* **Questions on the material**
A) Copy everything from "Various figures have" down to "has three potlines." in the passage on the Tomago smelter.
B) Answer these questions from the passage on the Tomago smelter:
(i) How much could Victoria's Portland aluminium smelter be paid, and over how many years?
(ii) What was the estimated cost of Tesla's South Australian battery?
(iii) How many potlines does Tomago have?

* **Reading passage**
════
As it turned out, another customer stepped into the breach, but Tomago's outspoken chief executive Matt Howell says the smelter has become an increasing focus of "demand management" - an innocuous phrase to describe the anything-but-innocuous practice of having big industrial users reduce their power use, often at short notice.
Deliberately using Tomago smelter as "the state's biggest battery" would have been unthinkable just a few years ago, but federal Energy Minister Angus Taylor announced a similar deal on Monday when he confirmed Victoria's Portland aluminium smelter would be paid up to $76.8 million over four years in exchange for the ability to use its potlines as a battery during that time.
The rough mathematics appear compelling.
Tesla's famous South Australian battery had an estimated cost of $90 million.
Various figures have been quoted - and the South Australian battery was not built for such a purpose - but its 100-megawatt nameplate capacity is widely accepted as enough to run Tomago, for about 12 minutes.
By comparison, Tomago could shut down a potline for up to three hours, if needed, making it the back-of-an-envelope equivalent of 15 South Australian batteries. And it has three potlines.
This is all speculation, and Tomago says its high voltage equipment needs upgrading to handle repeated switching off and on.
But the Victorian deal shows what Canberra is considering, given the inherent instability of wind and solar power, whether the renewables lobby wants to admit it or not.
It might be speculation, but the state's power problems are very much in the here and now.
The apparent inability of the NSW grid to recover without cutting demand from Liddell's Thursday afternoon outage shows how serious the situation has become.
════
* **Source material**
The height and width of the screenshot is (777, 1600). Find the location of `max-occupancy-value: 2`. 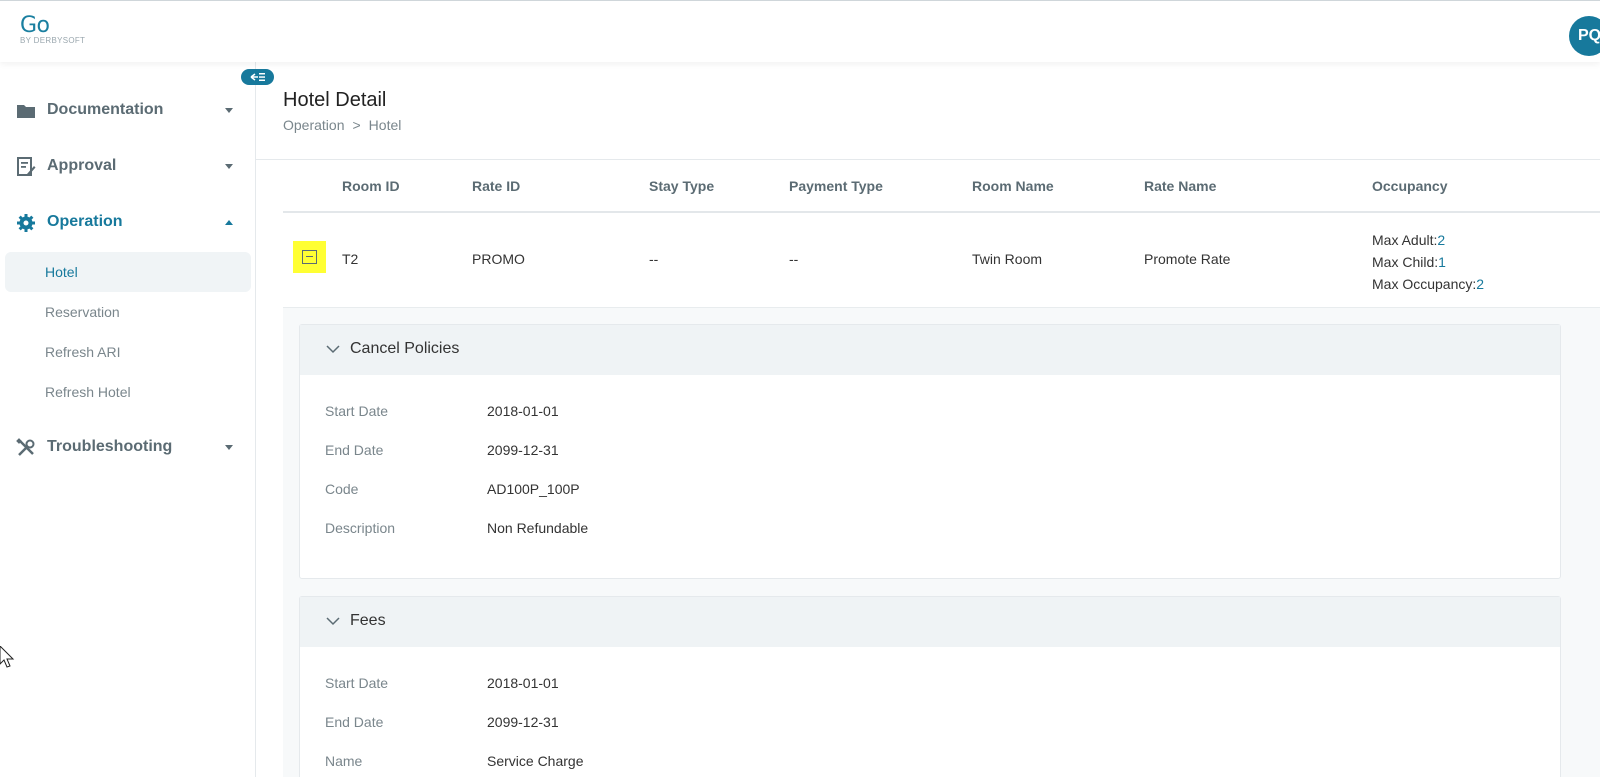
════
* **Answer set**
A)
Various figures have been quoted - and the South Australian battery was not built for such a purpose - but its 100-megawatt nameplate capacity is widely accepted as enough to run Tomago, for about 12 minutes.
By comparison, Tomago could shut down a potline for up to three hours, if needed, making it the back-of-an-envelope equivalent of 15 South Australian batteries. And it has three potlines.

B)
(i) Up to $76.8 million over four years.
(ii) $90 million.
(iii) Three.